After signing, the DSS will POST back to your given landing page. You should check the incoming SignResponse
HTML form parameter as follows:
HttpSession httpSession = ...; DigitalSignatureServiceSession session = (DigitalSignatureServiceSession) httpSession.getAttribute("DigitalSignatureServiceSession"); SignResponseVerifier.checkSignResponse(signResponse, session);
Final step is downloading the signed document.

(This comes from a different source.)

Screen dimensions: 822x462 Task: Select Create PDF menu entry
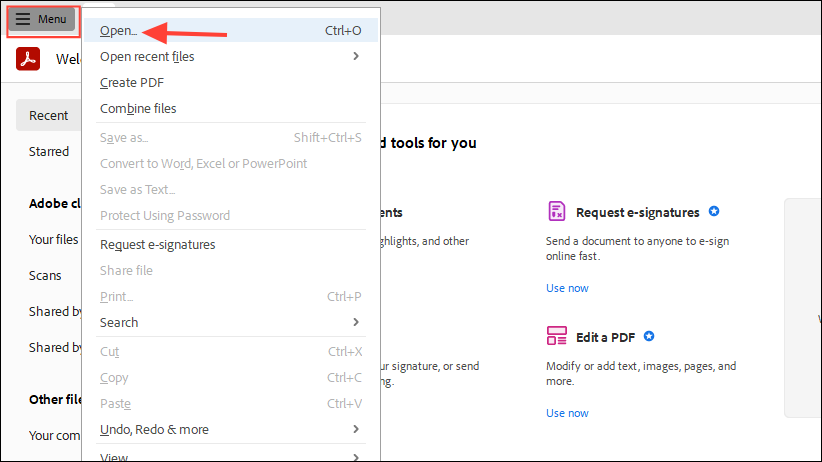point(132,83)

HttpSession httpSession = ...; DigitalSignatureServiceSession session = (DigitalSignatureServiceSession) httpSession.getAttribute("DigitalSignatureServiceSession"); DigitalSignatureServiceClient client = new DigitalSignatureServiceClient("https://www.e-contract.be/dss-ws/dss"); byte[] signedDocument = client.downloadSignedDocument(session); httpSession.removeAttribute("DigitalSignatureServiceSession");
Signatures on documents can be verified via the DSS web service as follows:
DigitalSignatureServiceClient client = new DigitalSignatureServiceClient("https://www.e-contract.be/dss-ws/dss"); byte[] pdfData = ...; VerificationResult verificationResult = client.verify("application/pdf", pdfData);
The eSeal functionality of DSS requires the registration of an activation certificate at the DSS vendor.
We assume you loaded the activation certificate and corresponding private key.

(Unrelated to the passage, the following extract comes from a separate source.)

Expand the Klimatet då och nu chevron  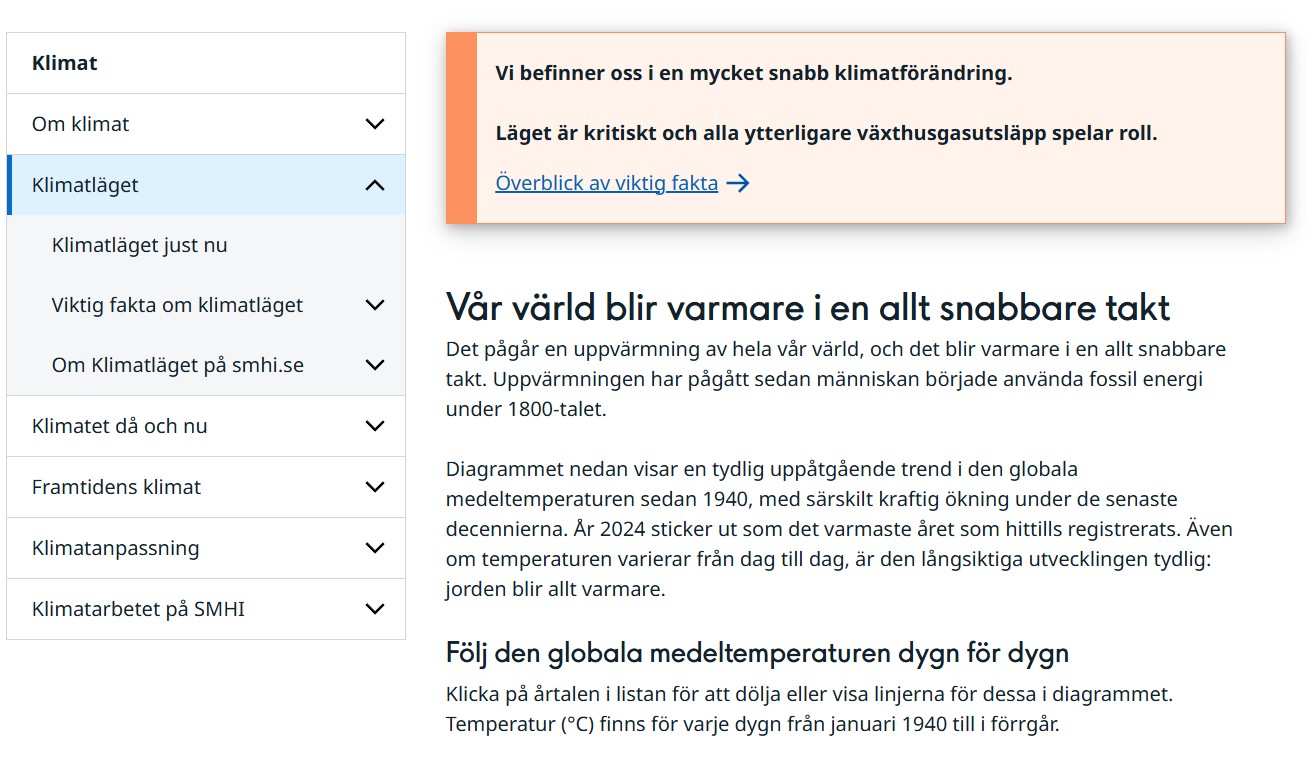tap(375, 426)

PrivateKey activationPrivateKey = ...; X509Certificate activationCertificate = ...; byte[] pdfData = ...; DigitalSignatureServiceClient client = new DigitalSignatureServiceClient("https://www.e-contract.be/dss-ws/dss"); client.setCredentials(activationPrivateKey, activationCertificate); DownloadResult downloadResult = client.eSeal("application/pdf", pdfData);
The eSeal signing certificate might be issued by a different CA than the default trusted CA. Hence application authentication might be required during document signature verification for correct trust domain selection.
PrivateKey activationPrivateKey = ...; X509Certificate activationCertificate = ...; byte[] pdfData = ...; DigitalSignatureServiceClient client = new DigitalSignatureServiceClient("https://www.e-contract.be/dss-ws/dss"); client.setCredentials(activationPrivateKey, activationCertificate); VerificationResult verificationResult = client.verify("application/pdf", pdfData);
Two-step Approach Local Signatures allows desktop software to create advanced electronic signature via the DSS.

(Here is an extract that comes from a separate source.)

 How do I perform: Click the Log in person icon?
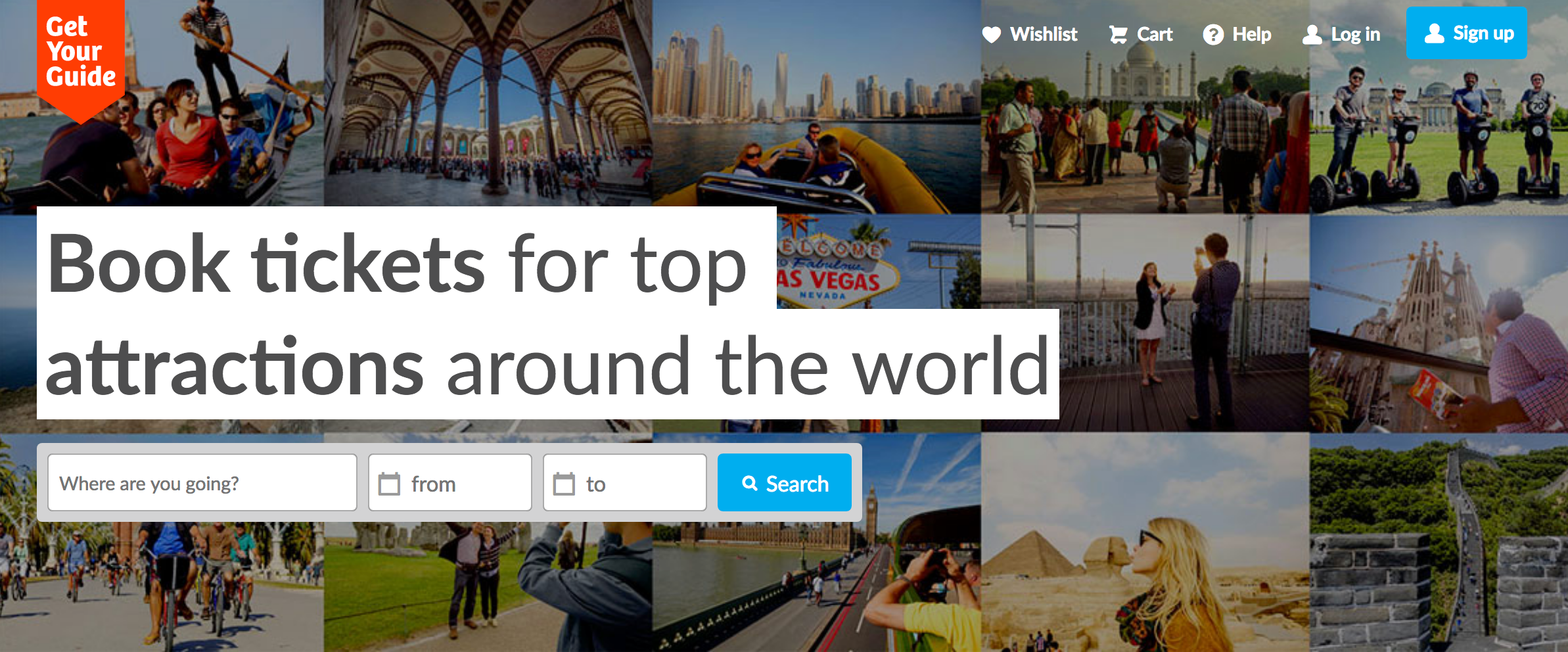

During the first step the client sends over the document to be signed, together with the signing certificate chain.
DigitalSignatureServiceClient client = new DigitalSignatureServiceClient("https://www.e-contract.be/dss-ws/dss"); client.setCredentials(...); byte[] pdfData = ...; List<X509Certificate> signingCertificateChain = ...; TwoStepSession session = this.client.prepareSignature("application/pdf", pdfData, null, false, certificateChain);
Next the client signs the received signature digest value. We provide a helper function for this.
PrivateKey signPrivateKey = ...; byte[] signatureValue = session.sign(signPrivateKey);
Finally the client sends over the signature value and the DSS finalizes the signature.
byte[] signedDocument = client.performSignature(session, signatureValue);
The DSS client libraries support OSGi. The OSGi support has been tested via Apache Felix.